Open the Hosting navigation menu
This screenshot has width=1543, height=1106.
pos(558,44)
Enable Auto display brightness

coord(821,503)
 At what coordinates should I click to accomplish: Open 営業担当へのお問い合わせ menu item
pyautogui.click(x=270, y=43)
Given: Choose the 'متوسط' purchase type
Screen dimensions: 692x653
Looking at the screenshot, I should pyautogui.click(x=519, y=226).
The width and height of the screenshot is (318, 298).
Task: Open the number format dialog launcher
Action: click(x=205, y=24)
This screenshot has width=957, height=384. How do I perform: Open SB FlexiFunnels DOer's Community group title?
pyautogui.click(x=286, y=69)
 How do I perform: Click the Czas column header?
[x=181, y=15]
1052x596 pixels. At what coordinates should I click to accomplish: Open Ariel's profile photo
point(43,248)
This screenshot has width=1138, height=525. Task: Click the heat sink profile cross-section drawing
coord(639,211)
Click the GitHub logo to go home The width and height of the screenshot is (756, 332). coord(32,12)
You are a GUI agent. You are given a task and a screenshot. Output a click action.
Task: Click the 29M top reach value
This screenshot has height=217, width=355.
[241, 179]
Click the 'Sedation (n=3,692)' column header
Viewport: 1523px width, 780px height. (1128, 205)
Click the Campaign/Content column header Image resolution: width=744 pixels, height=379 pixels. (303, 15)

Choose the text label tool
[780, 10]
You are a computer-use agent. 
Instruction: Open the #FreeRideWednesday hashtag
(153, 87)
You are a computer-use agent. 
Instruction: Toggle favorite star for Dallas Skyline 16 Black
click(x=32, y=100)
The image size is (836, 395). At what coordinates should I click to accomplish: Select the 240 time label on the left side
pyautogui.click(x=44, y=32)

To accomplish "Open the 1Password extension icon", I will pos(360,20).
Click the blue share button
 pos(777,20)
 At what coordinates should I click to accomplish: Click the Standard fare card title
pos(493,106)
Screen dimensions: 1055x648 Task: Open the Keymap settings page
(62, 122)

• WHAT TO DO:
Reproduce the lines above. Leave each one as it is.

• RESPONSE TO THIS TASK:
Open the Hosting navigation menu
This screenshot has width=1543, height=1106.
pos(558,44)
Enable Auto display brightness

coord(821,503)
 At what coordinates should I click to accomplish: Open 営業担当へのお問い合わせ menu item
pyautogui.click(x=270, y=43)
Given: Choose the 'متوسط' purchase type
Screen dimensions: 692x653
Looking at the screenshot, I should pyautogui.click(x=519, y=226).
The width and height of the screenshot is (318, 298).
Task: Open the number format dialog launcher
Action: click(x=205, y=24)
This screenshot has width=957, height=384. How do I perform: Open SB FlexiFunnels DOer's Community group title?
pyautogui.click(x=286, y=69)
 How do I perform: Click the Czas column header?
[x=181, y=15]
1052x596 pixels. At what coordinates should I click to accomplish: Open Ariel's profile photo
point(43,248)
This screenshot has width=1138, height=525. Task: Click the heat sink profile cross-section drawing
coord(639,211)
Click the GitHub logo to go home The width and height of the screenshot is (756, 332). coord(32,12)
You are a GUI agent. You are given a task and a screenshot. Output a click action.
Task: Click the 29M top reach value
This screenshot has height=217, width=355.
[241, 179]
Click the 'Sedation (n=3,692)' column header
Viewport: 1523px width, 780px height. (1128, 205)
Click the Campaign/Content column header Image resolution: width=744 pixels, height=379 pixels. (303, 15)

Choose the text label tool
[780, 10]
You are a computer-use agent. 
Instruction: Open the #FreeRideWednesday hashtag
(153, 87)
You are a computer-use agent. 
Instruction: Toggle favorite star for Dallas Skyline 16 Black
click(x=32, y=100)
The image size is (836, 395). At what coordinates should I click to accomplish: Select the 240 time label on the left side
pyautogui.click(x=44, y=32)

To accomplish "Open the 1Password extension icon", I will pos(360,20).
Click the blue share button
 pos(777,20)
 At what coordinates should I click to accomplish: Click the Standard fare card title
pos(493,106)
Screen dimensions: 1055x648 Task: Open the Keymap settings page
(62, 122)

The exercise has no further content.